**PROBLEMA DA RISOLVERE:** Per favore, ricopia parola per parola un passo della conferenza stampa di Juric, partendo da “CONFERENZA STAMPA –” e proseguendo fino a “sue squadre passate?”.

**BLOCCO DI TESTO:**
++++
Juric: “Voglio vedere attenzione massima. Dovbyk è stanco, Hummels vediamo domani. Farò pochi cambi”

CONFERENZA STAMPA – Ivan Juric ha parlato alla vigilia di Elfsborg-Roma:

Ci sarà un occhio particolare al campionato?
“Con queste due gare abbiamo recuperato terreno, ora Monza sarà fondamentale per chiudere questo ciclo di gare ma vogliamo fare bene anche in Europa. L’obiettivo è utilizzare quanta più rosa possibile per essere sempre freschi, dobbiamo essere lucidi nelle scelte. Qualcosina voglio cambiare, ma non troppo”.

C’è qualcosa di diverso nel possesso palla rispetto alle sue squadre passate?
“Abbiamo trovato anche avversari contro i quali siamo riusciti a fare possesso e abbiamo giocatori che lo sanno fare bene. Voglio introdurre l’intensità ma anche con il piacere di giocare la palla, hanno la qualità per tutte e due le fasi: rubare la palla subito e muoverla. Per lunghi tratti ci è andata bene in queste tre partite, vedo un margine pazzesco di miglioramento. L’idea è andare e pressare perché vogliamo avere la palla, è l’idea principale”.
++++
**DATI FORNITI:**

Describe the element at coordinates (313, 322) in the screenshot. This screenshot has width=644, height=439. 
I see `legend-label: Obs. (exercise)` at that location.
++++
**RISPOSTA AL COMPITO:**
CONFERENZA STAMPA – Ivan Juric ha parlato alla vigilia di Elfsborg-Roma:

Ci sarà un occhio particolare al campionato?
“Con queste due gare abbiamo recuperato terreno, ora Monza sarà fondamentale per chiudere questo ciclo di gare ma vogliamo fare bene anche in Europa. L’obiettivo è utilizzare quanta più rosa possibile per essere sempre freschi, dobbiamo essere lucidi nelle scelte. Qualcosina voglio cambiare, ma non troppo”.

C’è qualcosa di diverso nel possesso palla rispetto alle sue squadre passate?